Oral morphine induces spinal 5-hydroxytryptamine (5-HT) release using an opioid receptor-independent mechanism.

Morphine induces spinal 5-hydroxytryptamine (5-HT) release, but the role and mechanism of the spinal 5-HT release induced by morphine are not well understood. The purpose of this study was to define the role and mechanism of spinal 5-HT release induced by oral morphine. We also examined whether persistent pain affected the spinal 5-HT release induced by oral morphine. Spinal 5-HT release was measured using microdialysis of lumbar cerebrospinal fluid (CSF). Two opioids, morphine and oxycodone, were orally administered and 5-HT release was measured in awake rats. Naloxone and β-funaltrexamine (β-FNA) were used to determine whether the effect of morphine on 5-HT release was mediated by opioid receptor activation. To study persistent pain, a formalin test was used. At 45 min after oral morphine administration, the formalin test was started and spinal 5-HT release was measured.

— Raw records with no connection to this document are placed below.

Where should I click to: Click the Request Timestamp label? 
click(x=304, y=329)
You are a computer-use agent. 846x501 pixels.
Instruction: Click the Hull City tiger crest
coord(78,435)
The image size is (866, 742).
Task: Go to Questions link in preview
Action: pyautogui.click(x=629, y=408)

Oral morphine, but not oral oxycodone, increased 5-HT release at the spinal cord to approximately 4000% of the baseline value. This effect of morphine was not antagonized by either naloxone or β-FNA at a dose that antagonized the antinociceptive effect of morphine. Formalin-induced persistent pain itself had no effect on spinal 5-HT release but enhanced the oral morphine-induced spinal 5-HT release. Oral morphine-induced spinal 5-HT release was not mediated by opioid receptor activation. Spinal 5-HT induced by oral morphine did not play a major role in the antinociceptive effect of morphine in the hot plate test. Persistent pain increased oral morphine-induced spinal 5-HT release.